Lately there has been a new measurement introduced, latency measurements. When you record a certain number of seconds of a recording whilst tracking the number of frames per second, then output that in a graph and then zoom in, you can see the turnaround time for the GPU. Basically the time it takes to render one frame can be monitored and tagged with a number in Milliseconds, this is latency. One frame can take, say 17ms. A colleague website discovered a while ago that there were some latency discrepancies in-between NVIDIA and AMD graphics cards with results being worse for AMD, especially in multi-GPU solutions. There is another problem with latency measurements, the vast majority of people don't like it, or don't understand it. Our forum reader base seems to really love this measurement, however when I asked some generic end users they just simply do not have a clue on how to interpret the charts based on latency measurements. We'll start off our reference reviews with some games analyzed.
But basically what these measurements show are anomalies like small stutters that you can sometimes (and please do read that well, sometimes) see on screen. Below, I'd like to run through some titles with you. Mind you, average FPS matters more than frametime measurements.
It's just an additional page or two of information that from now on we'll be serving you and these charts are intended for a more enthusiast reader base only.

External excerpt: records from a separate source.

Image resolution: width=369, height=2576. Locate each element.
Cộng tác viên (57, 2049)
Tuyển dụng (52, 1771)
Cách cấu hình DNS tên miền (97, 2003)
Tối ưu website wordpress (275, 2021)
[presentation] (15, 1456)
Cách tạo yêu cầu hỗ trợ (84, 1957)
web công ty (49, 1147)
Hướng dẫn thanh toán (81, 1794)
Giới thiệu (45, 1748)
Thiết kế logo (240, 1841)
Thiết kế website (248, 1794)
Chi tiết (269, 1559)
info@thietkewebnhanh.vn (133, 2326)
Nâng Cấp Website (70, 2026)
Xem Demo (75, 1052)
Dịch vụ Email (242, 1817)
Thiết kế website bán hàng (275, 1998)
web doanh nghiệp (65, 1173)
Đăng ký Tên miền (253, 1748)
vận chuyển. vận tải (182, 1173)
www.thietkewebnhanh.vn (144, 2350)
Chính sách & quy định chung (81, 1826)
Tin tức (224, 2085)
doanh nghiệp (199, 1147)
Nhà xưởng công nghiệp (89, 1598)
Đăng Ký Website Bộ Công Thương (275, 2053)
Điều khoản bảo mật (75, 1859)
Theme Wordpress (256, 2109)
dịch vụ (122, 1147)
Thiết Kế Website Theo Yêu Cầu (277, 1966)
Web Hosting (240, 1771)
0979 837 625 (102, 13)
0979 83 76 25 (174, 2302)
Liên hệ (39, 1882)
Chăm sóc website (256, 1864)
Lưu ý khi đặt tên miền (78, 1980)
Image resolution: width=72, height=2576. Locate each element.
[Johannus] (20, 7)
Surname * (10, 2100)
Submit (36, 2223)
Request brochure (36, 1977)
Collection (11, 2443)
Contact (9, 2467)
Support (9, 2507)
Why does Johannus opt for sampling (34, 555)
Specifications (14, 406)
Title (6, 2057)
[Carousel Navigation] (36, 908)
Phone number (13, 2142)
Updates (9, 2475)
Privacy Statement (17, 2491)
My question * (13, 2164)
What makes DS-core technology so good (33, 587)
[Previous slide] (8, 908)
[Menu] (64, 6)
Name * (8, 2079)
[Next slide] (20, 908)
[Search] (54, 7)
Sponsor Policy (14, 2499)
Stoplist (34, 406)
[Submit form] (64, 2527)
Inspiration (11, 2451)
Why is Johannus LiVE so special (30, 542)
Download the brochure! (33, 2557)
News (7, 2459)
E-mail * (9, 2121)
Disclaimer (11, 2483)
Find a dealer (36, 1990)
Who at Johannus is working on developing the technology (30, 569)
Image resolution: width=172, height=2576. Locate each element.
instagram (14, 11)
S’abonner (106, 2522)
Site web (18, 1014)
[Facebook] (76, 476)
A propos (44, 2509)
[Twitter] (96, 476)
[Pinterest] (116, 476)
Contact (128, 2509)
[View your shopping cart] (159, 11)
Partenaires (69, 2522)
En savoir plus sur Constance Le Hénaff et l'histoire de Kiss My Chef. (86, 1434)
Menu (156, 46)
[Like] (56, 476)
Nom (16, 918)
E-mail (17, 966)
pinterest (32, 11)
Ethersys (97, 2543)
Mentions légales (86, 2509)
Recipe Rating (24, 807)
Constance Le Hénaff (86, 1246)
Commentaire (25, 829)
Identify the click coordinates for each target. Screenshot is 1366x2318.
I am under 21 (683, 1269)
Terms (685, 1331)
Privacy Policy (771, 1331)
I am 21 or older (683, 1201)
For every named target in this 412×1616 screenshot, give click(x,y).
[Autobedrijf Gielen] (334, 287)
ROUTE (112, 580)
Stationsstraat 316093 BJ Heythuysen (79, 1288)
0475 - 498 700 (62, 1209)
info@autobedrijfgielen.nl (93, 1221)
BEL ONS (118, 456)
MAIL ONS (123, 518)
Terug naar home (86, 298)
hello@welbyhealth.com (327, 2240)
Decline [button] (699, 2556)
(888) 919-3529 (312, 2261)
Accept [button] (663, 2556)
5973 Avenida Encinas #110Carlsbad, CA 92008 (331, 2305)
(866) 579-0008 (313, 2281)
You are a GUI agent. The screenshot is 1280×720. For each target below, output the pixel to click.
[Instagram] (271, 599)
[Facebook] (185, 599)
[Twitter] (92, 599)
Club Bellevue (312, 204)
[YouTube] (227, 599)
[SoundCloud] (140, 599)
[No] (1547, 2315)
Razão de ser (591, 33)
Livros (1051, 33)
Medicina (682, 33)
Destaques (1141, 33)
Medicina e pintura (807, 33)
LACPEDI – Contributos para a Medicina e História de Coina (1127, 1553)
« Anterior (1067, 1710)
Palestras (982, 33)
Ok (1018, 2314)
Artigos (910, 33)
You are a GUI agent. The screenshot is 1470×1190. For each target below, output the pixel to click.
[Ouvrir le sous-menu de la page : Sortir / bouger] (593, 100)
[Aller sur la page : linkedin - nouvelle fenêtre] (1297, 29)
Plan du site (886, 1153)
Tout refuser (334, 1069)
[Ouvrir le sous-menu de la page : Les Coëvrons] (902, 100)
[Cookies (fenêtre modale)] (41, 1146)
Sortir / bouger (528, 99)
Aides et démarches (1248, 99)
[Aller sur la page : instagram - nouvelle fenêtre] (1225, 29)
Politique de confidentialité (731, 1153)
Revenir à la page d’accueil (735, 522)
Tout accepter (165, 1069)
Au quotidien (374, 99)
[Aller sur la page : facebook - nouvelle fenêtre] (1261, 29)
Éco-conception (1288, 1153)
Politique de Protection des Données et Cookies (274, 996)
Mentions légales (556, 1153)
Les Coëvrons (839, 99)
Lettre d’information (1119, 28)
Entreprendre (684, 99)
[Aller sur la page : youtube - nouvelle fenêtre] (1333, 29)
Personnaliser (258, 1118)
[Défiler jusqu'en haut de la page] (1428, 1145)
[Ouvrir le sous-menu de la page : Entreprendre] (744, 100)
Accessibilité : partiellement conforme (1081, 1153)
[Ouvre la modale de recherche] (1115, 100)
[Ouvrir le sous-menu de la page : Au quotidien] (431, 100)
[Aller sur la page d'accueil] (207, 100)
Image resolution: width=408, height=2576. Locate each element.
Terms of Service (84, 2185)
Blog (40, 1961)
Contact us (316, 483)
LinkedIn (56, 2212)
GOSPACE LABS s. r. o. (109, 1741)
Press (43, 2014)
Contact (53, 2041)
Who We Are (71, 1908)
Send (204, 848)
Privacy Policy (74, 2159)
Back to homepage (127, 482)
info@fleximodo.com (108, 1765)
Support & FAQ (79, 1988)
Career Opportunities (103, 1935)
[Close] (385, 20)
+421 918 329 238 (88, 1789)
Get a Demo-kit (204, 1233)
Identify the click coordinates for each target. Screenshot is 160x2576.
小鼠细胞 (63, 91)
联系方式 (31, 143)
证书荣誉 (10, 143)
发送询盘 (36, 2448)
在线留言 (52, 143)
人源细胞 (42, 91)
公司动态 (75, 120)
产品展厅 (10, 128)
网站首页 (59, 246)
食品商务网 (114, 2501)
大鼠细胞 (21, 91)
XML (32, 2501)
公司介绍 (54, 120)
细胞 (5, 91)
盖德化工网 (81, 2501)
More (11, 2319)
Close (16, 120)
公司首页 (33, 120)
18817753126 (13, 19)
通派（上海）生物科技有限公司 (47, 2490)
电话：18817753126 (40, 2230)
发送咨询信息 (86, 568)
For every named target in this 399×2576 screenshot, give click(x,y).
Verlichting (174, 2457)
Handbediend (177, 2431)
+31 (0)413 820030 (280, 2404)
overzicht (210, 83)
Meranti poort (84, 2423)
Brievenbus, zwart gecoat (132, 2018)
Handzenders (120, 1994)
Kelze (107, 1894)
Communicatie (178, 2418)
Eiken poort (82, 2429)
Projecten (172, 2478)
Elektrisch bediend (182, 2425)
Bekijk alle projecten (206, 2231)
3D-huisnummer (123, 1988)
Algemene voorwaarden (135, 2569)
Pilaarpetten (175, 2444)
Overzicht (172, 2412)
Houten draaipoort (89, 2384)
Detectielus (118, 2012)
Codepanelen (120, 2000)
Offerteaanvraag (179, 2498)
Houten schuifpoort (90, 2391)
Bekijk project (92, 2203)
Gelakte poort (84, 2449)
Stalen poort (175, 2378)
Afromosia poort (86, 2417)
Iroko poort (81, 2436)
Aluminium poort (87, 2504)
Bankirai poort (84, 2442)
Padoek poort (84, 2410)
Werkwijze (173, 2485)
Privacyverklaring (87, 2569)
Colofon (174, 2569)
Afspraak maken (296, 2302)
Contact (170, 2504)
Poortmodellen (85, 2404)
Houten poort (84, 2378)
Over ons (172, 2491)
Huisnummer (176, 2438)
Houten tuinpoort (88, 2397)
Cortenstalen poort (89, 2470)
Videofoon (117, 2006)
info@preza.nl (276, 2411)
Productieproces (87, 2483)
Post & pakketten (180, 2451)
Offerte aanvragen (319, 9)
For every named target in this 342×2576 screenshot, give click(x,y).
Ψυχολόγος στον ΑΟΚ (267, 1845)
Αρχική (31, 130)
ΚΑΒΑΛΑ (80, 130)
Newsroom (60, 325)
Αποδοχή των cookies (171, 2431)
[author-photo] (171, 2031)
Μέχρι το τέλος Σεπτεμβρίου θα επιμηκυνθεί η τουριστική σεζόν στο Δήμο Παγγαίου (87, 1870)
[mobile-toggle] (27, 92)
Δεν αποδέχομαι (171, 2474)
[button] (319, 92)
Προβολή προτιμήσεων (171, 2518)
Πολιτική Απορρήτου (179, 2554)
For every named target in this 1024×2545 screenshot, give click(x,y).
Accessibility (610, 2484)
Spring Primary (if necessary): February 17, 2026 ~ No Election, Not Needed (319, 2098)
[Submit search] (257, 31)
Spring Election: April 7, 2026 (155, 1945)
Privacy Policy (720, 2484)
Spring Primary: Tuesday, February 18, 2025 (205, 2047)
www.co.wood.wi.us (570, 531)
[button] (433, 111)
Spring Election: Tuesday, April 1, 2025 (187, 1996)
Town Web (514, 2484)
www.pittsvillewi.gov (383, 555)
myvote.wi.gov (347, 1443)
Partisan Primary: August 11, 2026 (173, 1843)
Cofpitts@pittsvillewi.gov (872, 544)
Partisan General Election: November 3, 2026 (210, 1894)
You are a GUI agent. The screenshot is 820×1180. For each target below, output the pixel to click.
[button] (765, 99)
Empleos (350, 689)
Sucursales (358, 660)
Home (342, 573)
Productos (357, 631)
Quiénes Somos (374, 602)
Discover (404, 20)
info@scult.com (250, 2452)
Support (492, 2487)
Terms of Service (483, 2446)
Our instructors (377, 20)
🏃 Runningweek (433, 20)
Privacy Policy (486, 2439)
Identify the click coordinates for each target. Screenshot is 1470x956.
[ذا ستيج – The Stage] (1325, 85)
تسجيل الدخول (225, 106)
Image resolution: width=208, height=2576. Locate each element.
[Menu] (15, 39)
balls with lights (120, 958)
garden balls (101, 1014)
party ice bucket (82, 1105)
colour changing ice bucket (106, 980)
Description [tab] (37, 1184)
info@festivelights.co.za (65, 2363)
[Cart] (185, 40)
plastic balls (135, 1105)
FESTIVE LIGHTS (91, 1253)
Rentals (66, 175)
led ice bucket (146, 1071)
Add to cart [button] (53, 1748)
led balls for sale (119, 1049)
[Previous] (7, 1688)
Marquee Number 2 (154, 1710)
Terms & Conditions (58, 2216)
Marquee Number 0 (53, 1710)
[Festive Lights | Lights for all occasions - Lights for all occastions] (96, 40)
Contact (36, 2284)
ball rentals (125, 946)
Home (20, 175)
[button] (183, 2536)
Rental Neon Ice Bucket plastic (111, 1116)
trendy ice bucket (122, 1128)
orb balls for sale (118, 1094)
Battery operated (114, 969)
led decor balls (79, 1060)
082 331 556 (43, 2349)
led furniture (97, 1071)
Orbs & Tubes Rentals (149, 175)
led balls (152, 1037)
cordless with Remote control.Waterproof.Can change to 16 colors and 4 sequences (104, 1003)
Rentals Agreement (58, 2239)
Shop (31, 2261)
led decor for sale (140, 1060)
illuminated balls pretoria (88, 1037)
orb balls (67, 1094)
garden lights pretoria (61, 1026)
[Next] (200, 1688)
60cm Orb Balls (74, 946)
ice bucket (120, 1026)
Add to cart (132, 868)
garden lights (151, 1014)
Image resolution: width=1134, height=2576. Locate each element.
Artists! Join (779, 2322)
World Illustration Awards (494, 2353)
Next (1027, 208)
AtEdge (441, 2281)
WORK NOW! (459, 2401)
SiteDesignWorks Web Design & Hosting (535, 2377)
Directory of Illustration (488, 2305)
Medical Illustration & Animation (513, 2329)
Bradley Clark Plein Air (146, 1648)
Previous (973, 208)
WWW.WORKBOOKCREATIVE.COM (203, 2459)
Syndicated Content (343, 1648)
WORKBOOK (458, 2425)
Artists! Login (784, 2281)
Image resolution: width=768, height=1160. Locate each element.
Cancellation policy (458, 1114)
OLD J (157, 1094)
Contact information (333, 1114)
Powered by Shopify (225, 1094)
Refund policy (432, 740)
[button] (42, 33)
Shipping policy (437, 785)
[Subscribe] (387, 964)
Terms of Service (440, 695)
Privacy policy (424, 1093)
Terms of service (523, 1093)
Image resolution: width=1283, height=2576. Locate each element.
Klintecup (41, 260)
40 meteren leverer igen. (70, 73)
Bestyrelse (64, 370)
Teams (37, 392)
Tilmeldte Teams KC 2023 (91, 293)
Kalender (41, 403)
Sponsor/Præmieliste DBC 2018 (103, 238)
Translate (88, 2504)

So what are we looking at? Above, we recorded 60 seconds of the AVP benchmark. Each frame is recorded and output as latency, i.e. the time it takes to render one frame. Now if the GPU has an issue or if there is something going on in the PC, the stuff that you see on screen could result in a stutter or glitch. Now, in these charts if you see a spike, then the latency to draw a frame or multiple frames will go up dramatically. That effect translates to what you see on your monitor. This spike could mean a glitch or stutter that you see on your monitor for a fraction of a second (or repeatedly).
Above, Alien versus Predator measured over one minute. Absolutely flawless and smooth. The one spike in the middle of the chart is where the benchmark changes to another sequence.
Above, Hitman Absolution. The title is known for stuttering in the benchmark sequence with AMD cards. Realistically this looks bad, the reality however is that spikes from say 30ms up to 40ms you probably will not even notice, 50ms and above start becoming troublesome.
In the latest 13.3 Beta drivers AMD has addressed micro stuttering though the codebase for this was not included in the R7790 press driver. We'll retest one the new driver is final.
Above, Tomb Raider - butter smooth, the frametime latency is so low that it it almost can't be charted. We measured the standard benchmark for the first 30 seconds. Not one spike... really not one.
Above, Unigine Heaven - I wanted to include a synthetic test as well. Unigine Heaven is very well suited for that. over the 30 seconds measured there are two significant spikes. The reality is that this one translates into a small visible glitch on screen that you'll hardly even notice. In fact only with the trained eye can you notice these things.
This is my message to you guys, frametime measurements have been taken WAY out of proportion. What you see in these charts sometimes looks alarming with massive spikes, whilst your average end-user will never ever even see it on screen.
This is our first introduction with frame-time, or what I like to call Game Frame Experience measurements. Expect an extended dedicated article on this topic from us real soon.